**What this task involves:** From the line that contains "You are a GUI" down to the last line of the entries, please return everything exactly, except the pictures.

**Task input:**
◆ ◆ ◆ ◆ ◆
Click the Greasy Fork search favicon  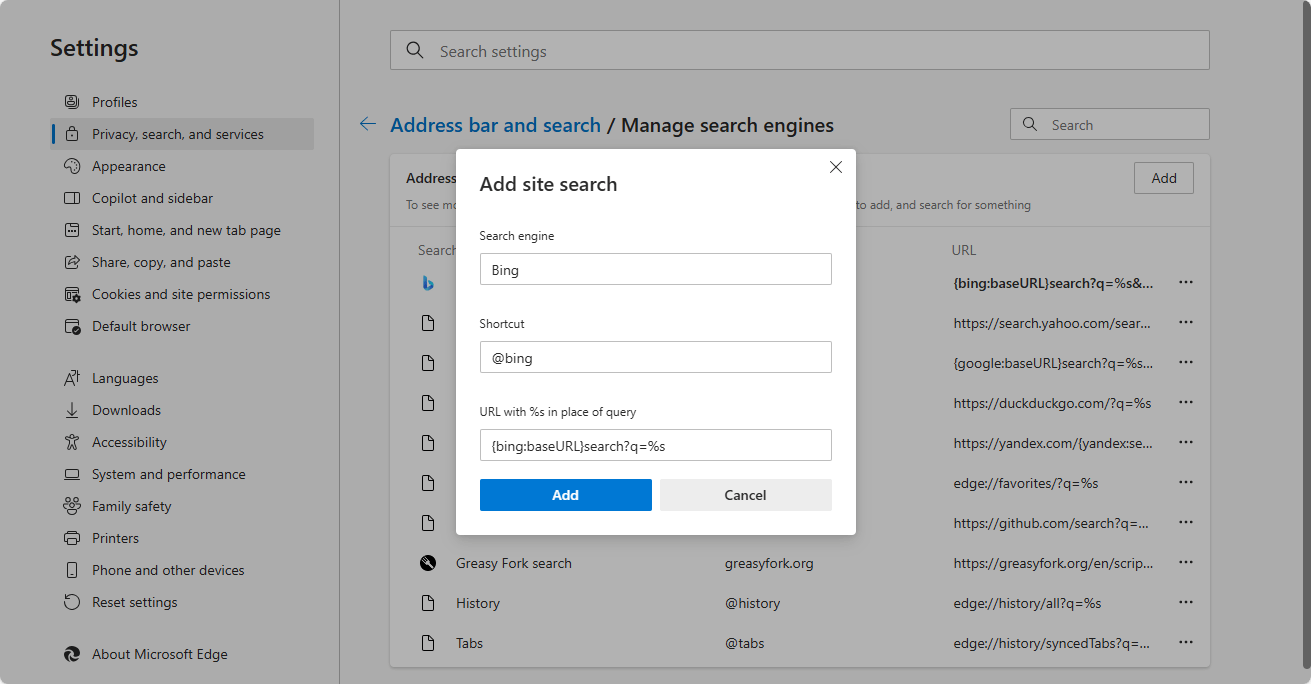pyautogui.click(x=428, y=563)
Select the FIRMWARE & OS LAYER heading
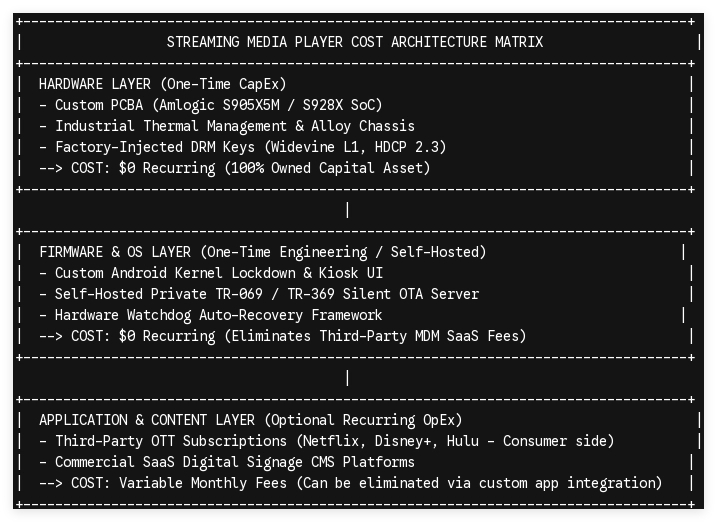 (x=262, y=252)
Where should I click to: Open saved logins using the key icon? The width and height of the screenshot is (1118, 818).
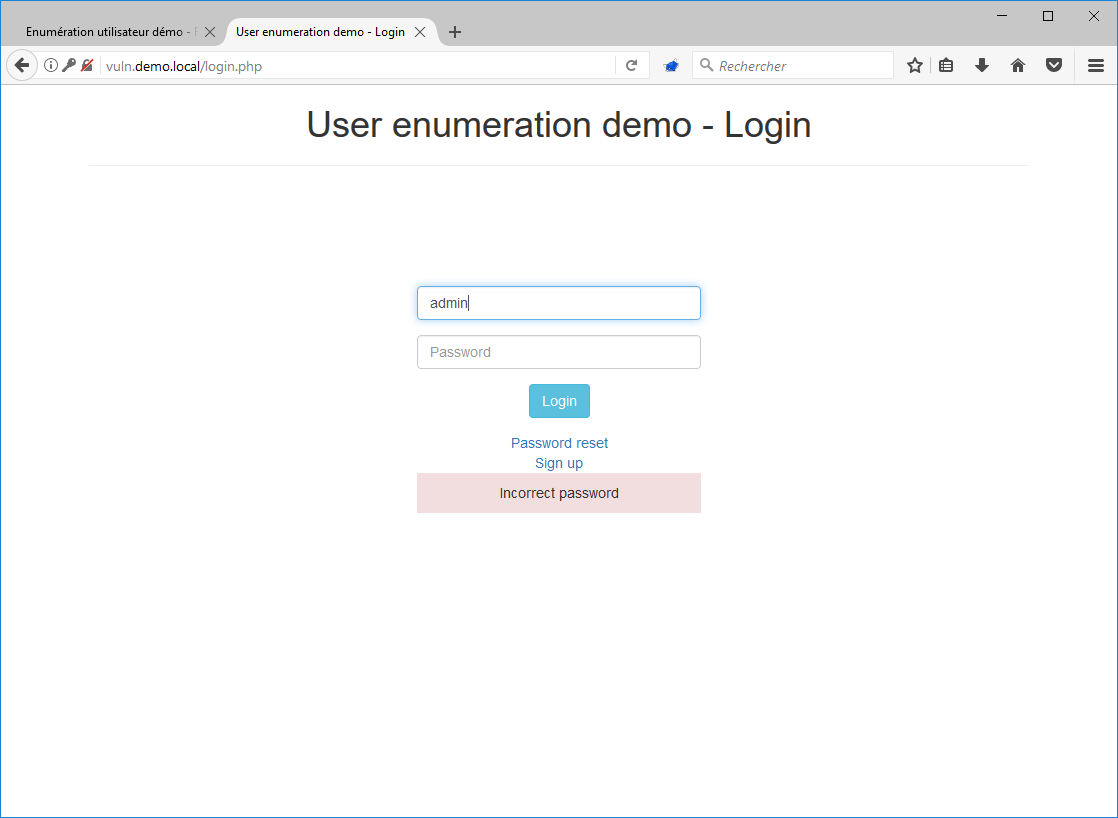pos(69,64)
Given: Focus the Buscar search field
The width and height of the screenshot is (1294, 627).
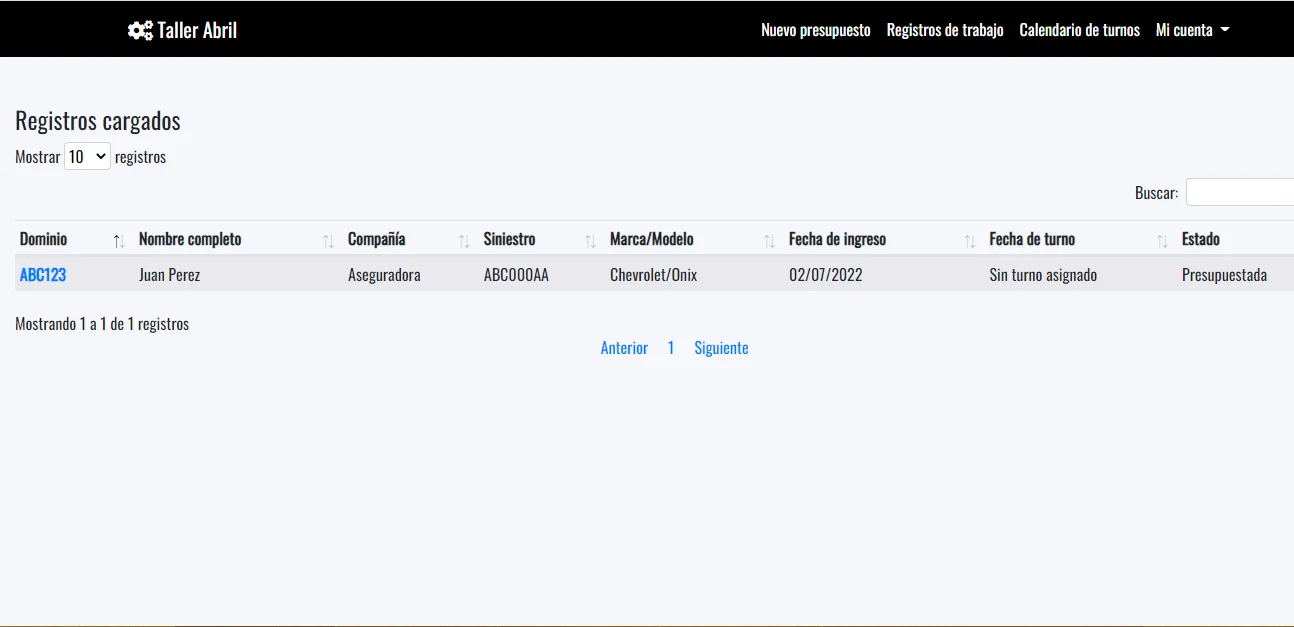Looking at the screenshot, I should point(1240,192).
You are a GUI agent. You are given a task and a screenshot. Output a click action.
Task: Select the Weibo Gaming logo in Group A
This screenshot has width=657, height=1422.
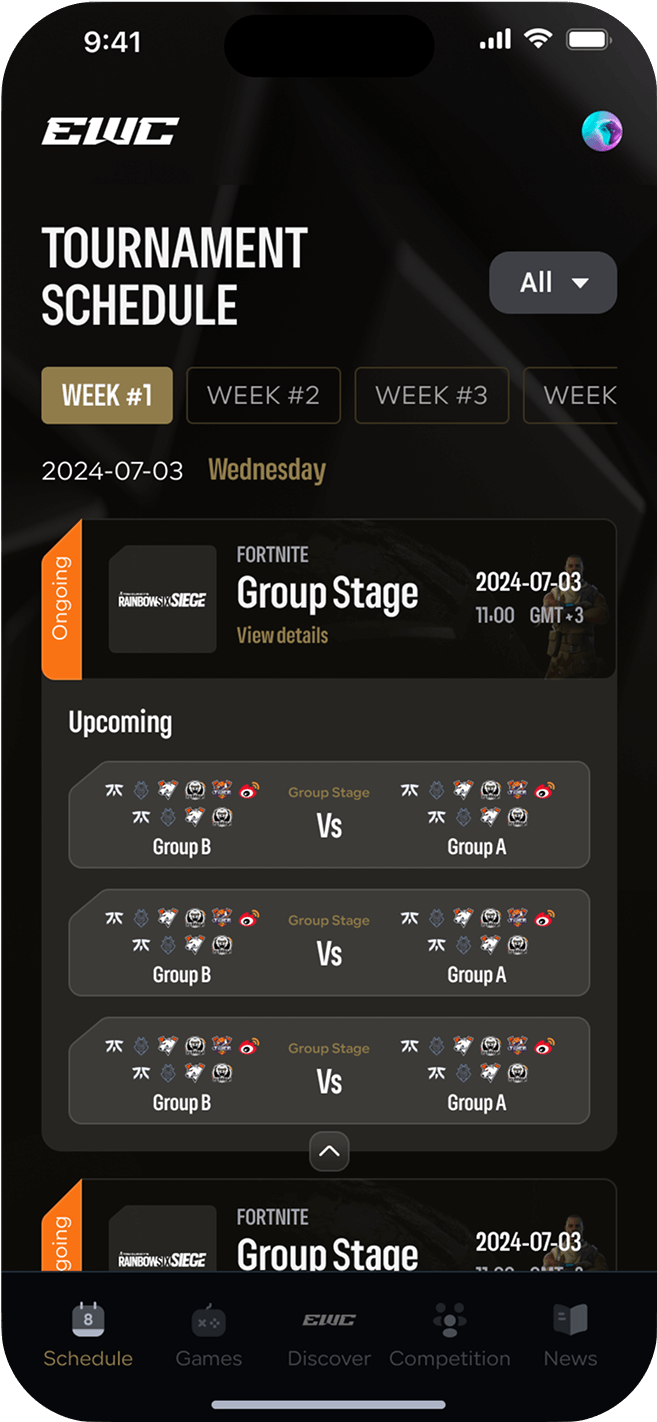coord(544,789)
◆ ◆ ◆ ◆ ◆
**Answer for the task:**
You are a GUI agent. You are given a task and a screenshot. Output a click action.
Task: Select the Weibo Gaming logo in Group A
This screenshot has width=657, height=1422.
coord(544,789)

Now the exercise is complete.